» ACTION ITEM: Word for word, copy the lines from the one with "Instruction: Open Link Groups from sidebar" to the last line of the data below, counting both, and keep every picture out.

GIVEN RECORDS section start

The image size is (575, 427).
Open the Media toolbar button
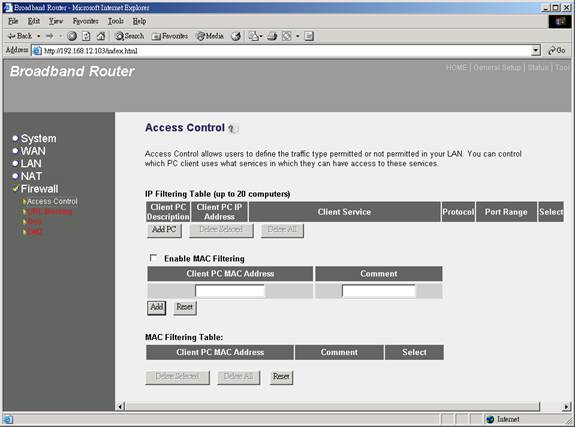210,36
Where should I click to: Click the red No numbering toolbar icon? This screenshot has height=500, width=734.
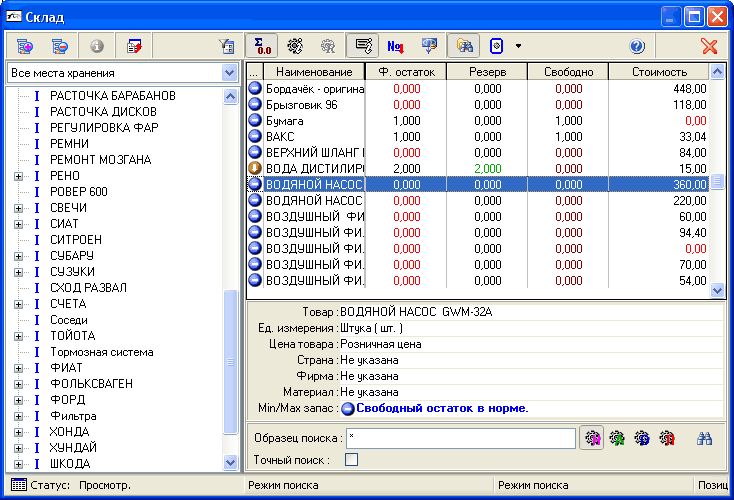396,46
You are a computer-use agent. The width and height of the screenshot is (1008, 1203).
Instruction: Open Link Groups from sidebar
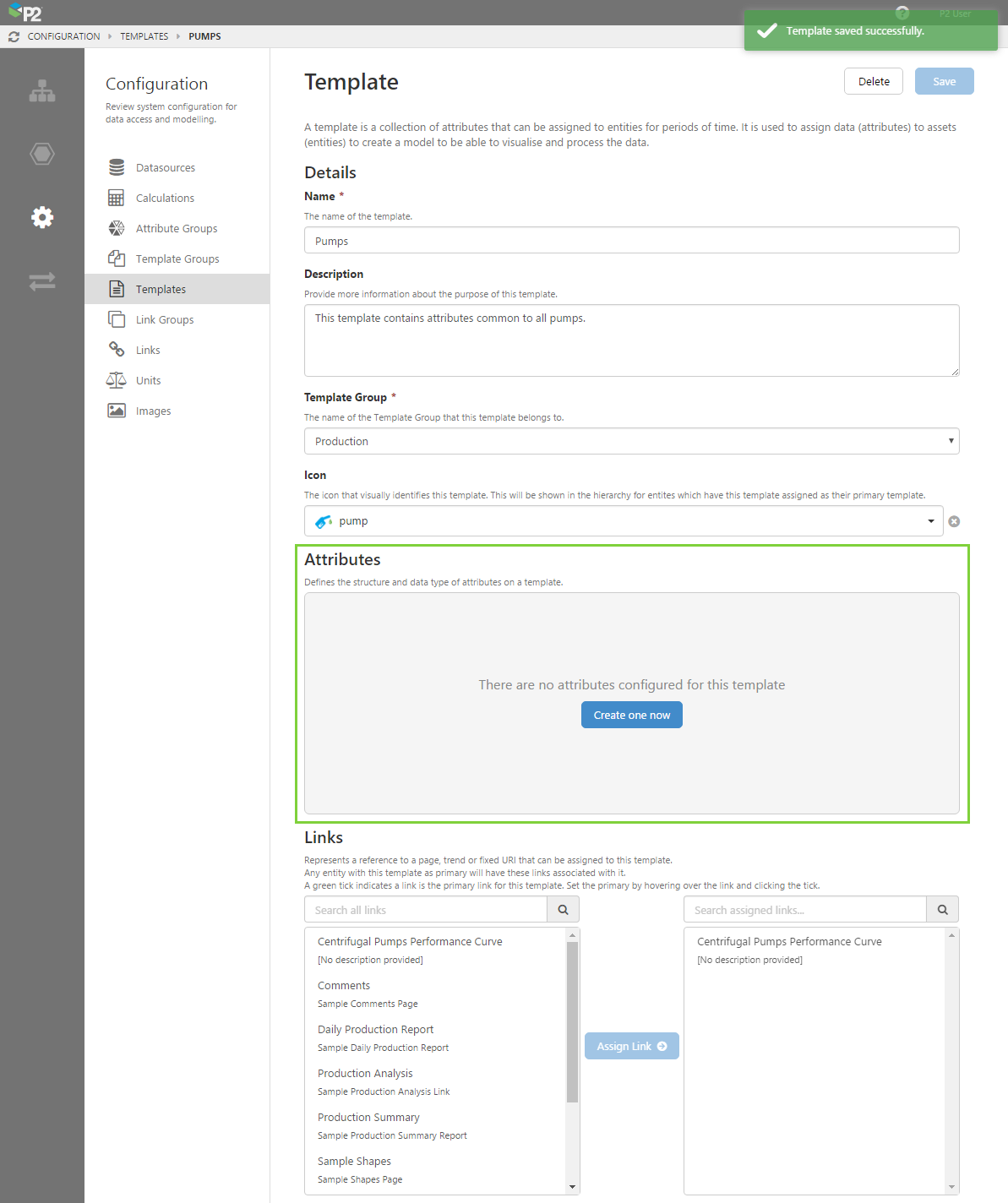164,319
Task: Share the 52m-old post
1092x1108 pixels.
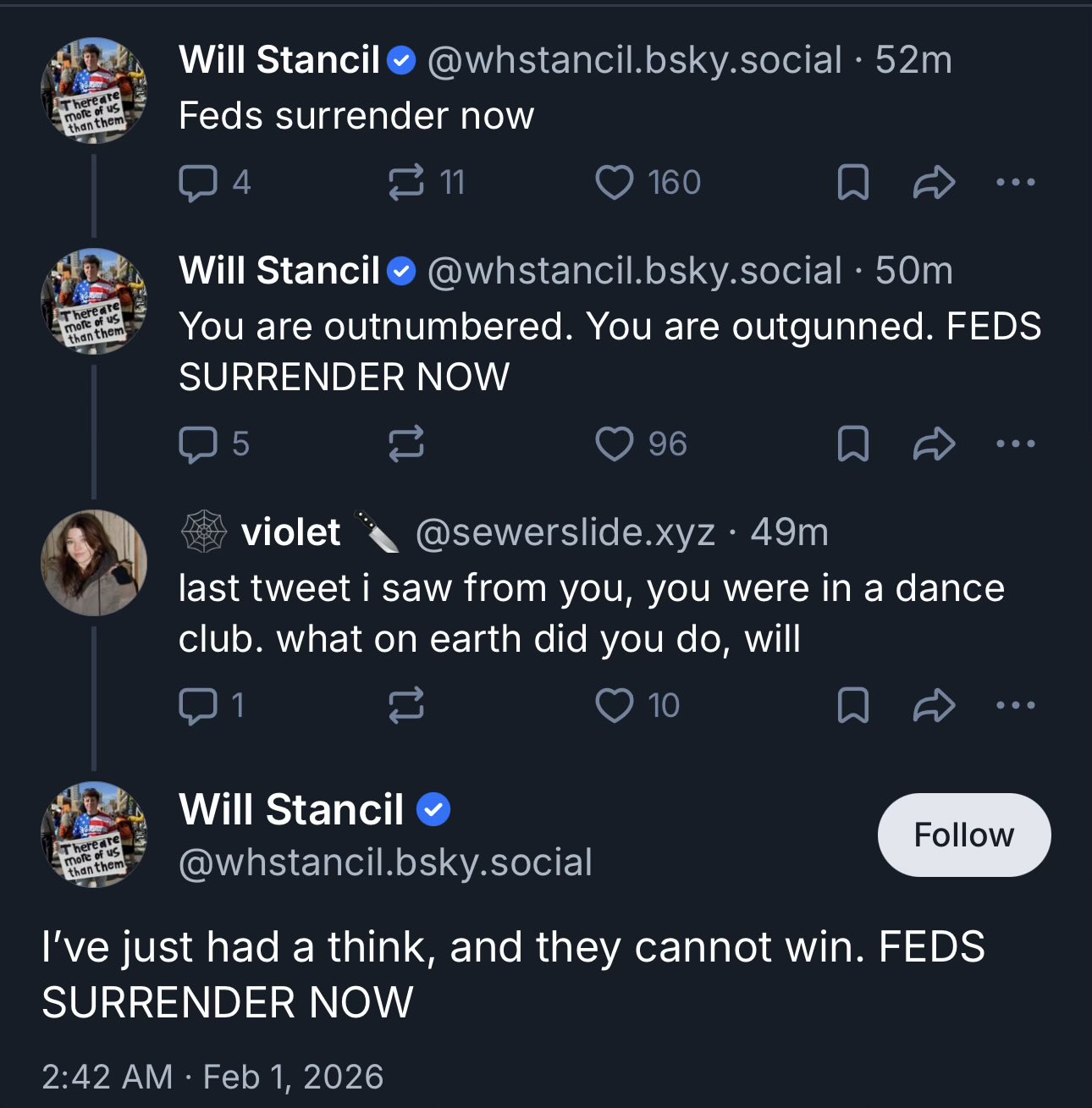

GIVEN RECORDS section end

» REPLY:
Instruction: Open Link Groups from sidebar
164,319
Task: Share the 52m-old post
1092x1108 pixels.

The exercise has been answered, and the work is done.